51      Compte tenu des considérations qui précèdent, il y a lieu de considérer la troisième question comme étant irrecevable.

 Sur les dépens

52      La procédure revêtant, à l’égard des parties au principal, le caractère d’un incident soulevé devant la juridiction de renvoi, il appartient à celle-ci de statuer sur les dépens.
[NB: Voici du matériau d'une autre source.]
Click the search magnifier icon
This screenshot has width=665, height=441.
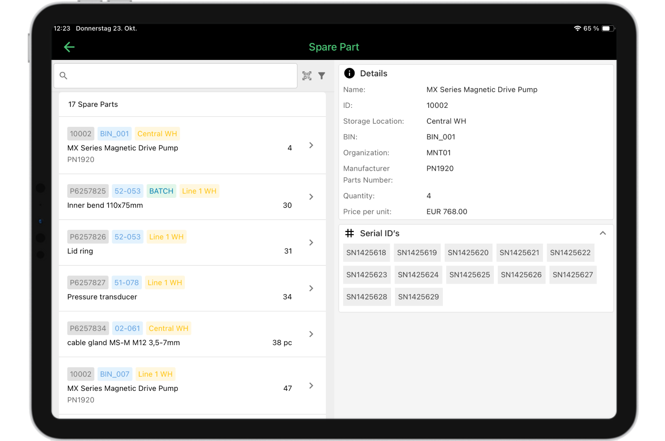[x=63, y=75]
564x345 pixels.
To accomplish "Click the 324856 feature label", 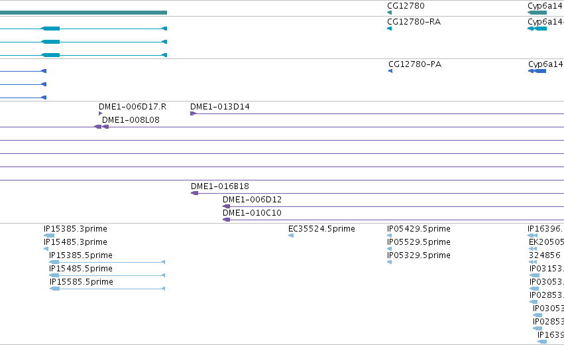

Les frais exposés pour soumettre des observations à la Cour, autres que ceux desdites parties, ne peuvent faire l’objet d’un remboursement.

Par ces motifs, la Cour (troisième chambre) dit pour droit :

L’article 13, paragraphe 3, du règlement (CE) no 883/2004 du Parlement européen et du Conseil, du 29 avril 2004, portant sur la coordination des systèmes de sécurité sociale, tel que modifié par le règlement (UE) n° 465/2012 du Parlement européen et du Conseil, du 22 mai 2012, doit être interprété en ce sens que, en vue de la détermination de la législation nationale applicable au titre de cette disposition à une personne, telle que le requérant au principal, qui exerce normalement une activité salariée et une activité non salariée dans différents États membres, il convient de tenir compte des exigences énoncées à l’article 14, paragraphe 5 ter, et à l’article 16 du règlement (CE) no 987/2009 du Parlement européen et du Conseil, du 16 septembre 2009, fixant les modalités d’application du règlement no 883/2004, tel que modifié par le règlement n° 465/2012.

Signatures


*      Langue de procédure : le slovaque.